I have an array of coordinates as shown below:
import numpy as np
values_to_test = np.array([[1 , 0],[2 , 0],[2 , 0.5],[1 , 0.5],[0 , 0],[2 , 1], [0 , 0.5],[1 , 1],[0 , 1]])
As my ultimate goal, I need to choose the positions from the values_to_test
that contain the specific coordinates of the following array:
specific_values=np.array([[1,0],[0,0],[1,1]])
Hence, I'm expecting a result like: [True,False,False,False,True,False,False,True,False]
I know if this was a 1D
array I could use np.where
but I cannot think about a way to handle this problem.
Appreciate your help
CodePudding user response:
You could make use of numpy.all
and numpy.any
like so:
>>> (values_to_test[:, None] == specific_values).all(axis=-1).any(axis=-1)
array([ True, False, False, False, True, False, False, True, False])

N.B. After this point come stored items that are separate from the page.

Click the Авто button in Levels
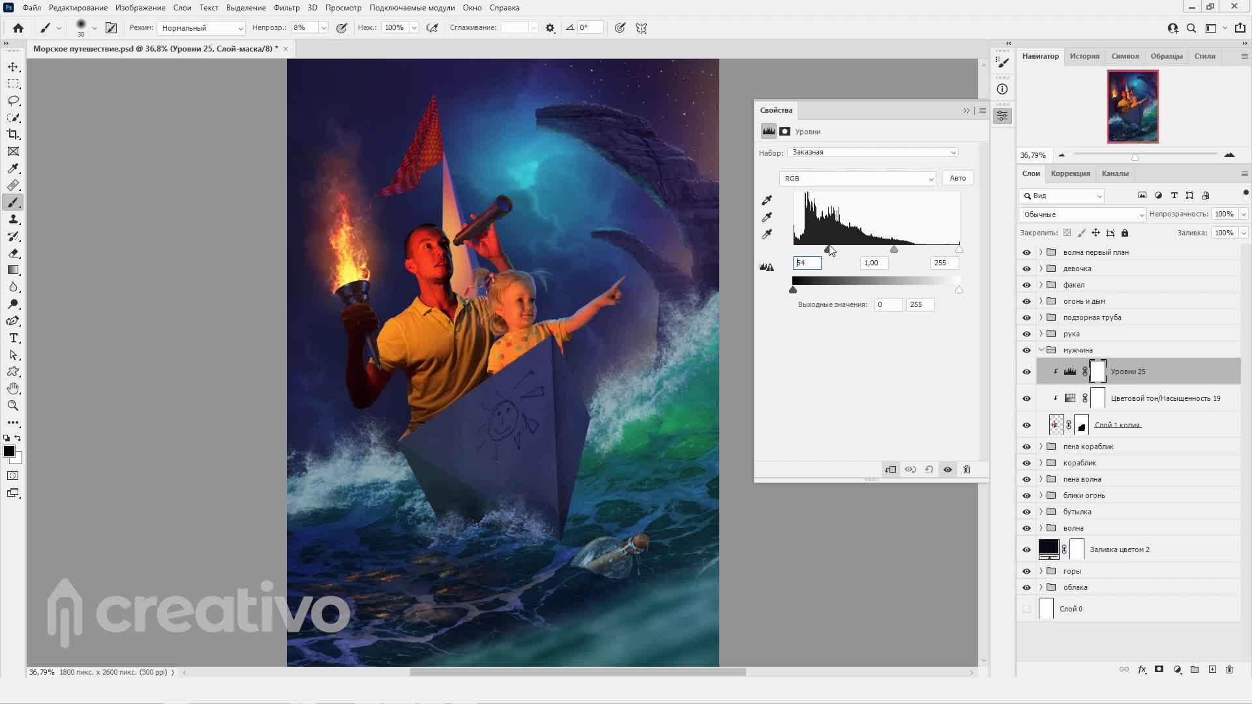Image resolution: width=1252 pixels, height=704 pixels. click(957, 178)
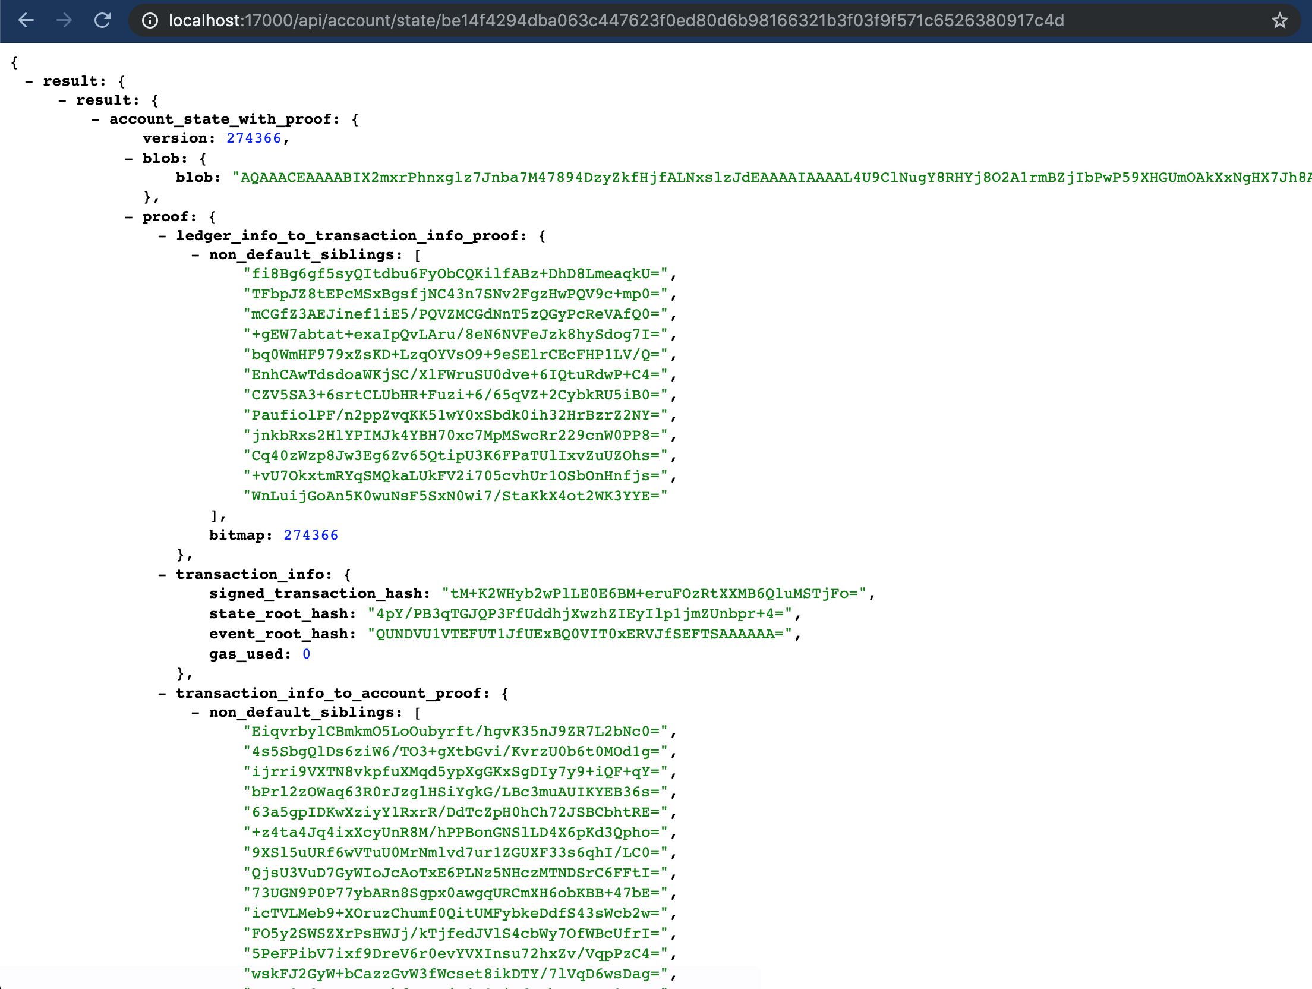The height and width of the screenshot is (989, 1312).
Task: Collapse ledger_info_to_transaction_info_proof node
Action: click(x=162, y=236)
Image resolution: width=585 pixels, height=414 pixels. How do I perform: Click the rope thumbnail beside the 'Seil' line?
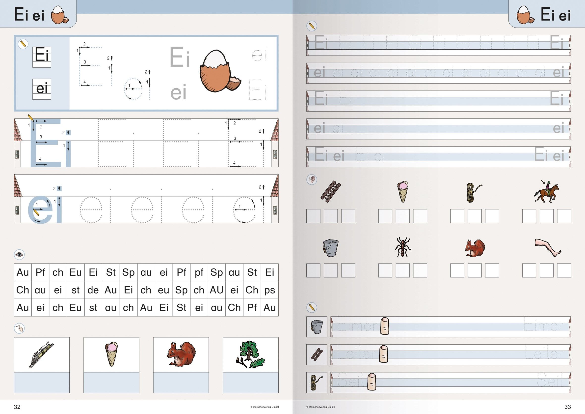pos(317,383)
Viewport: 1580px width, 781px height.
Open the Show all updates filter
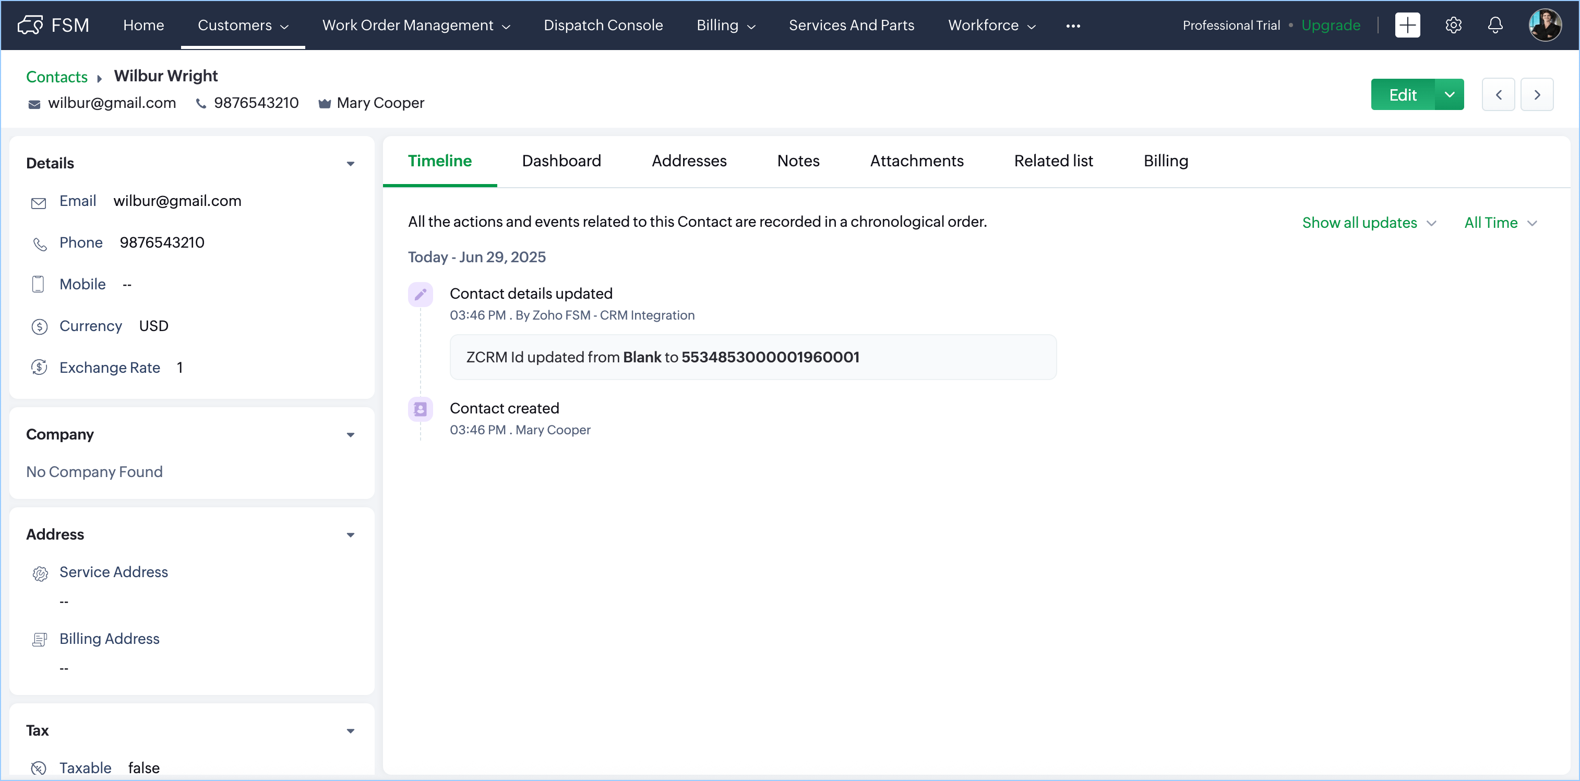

CodePudding user response:
This answer is a combination of using np.where
, np.prod
and list comprehension:
values_to_test = np.array([[1 , 0],[2 , 0],[2 , 0.5],
[1 , 0.5],[0 , 0],[2 , 1],
[0 , 0.5],[1 , 1],[0 , 1]])
specific_values=np.array([[1,0],[0,0],[1,1]])
output = [np.where(np.prod(values_to_test == x, axis = -1)) for x in specific_values]
Output:
[(array([0], dtype=int64),),
(array([4], dtype=int64),),
(array([7], dtype=int64),)]
You can clean it up too with:
output = [np.where(np.prod(values_to_test == x, axis = -1))[0][0] for x in specific_values]
[0, 4, 7] #output
CodePudding user response:
import numpy as np
values_to_test = np.array([[1, 0], [2, 0], [2, 0.5], [1, 0.5], [
0, 0], [2, 1], [0, 0.5], [1, 1], [0, 1]])
specific_values = np.array([[1, 0], [0, 0], [1, 1]])
_1_j = np.array([[1], [1j]])
print([x in specific_values@_1_j for x in values_to_test@_1_j])
>>>[True, False, False, False, True, False, False, True, False]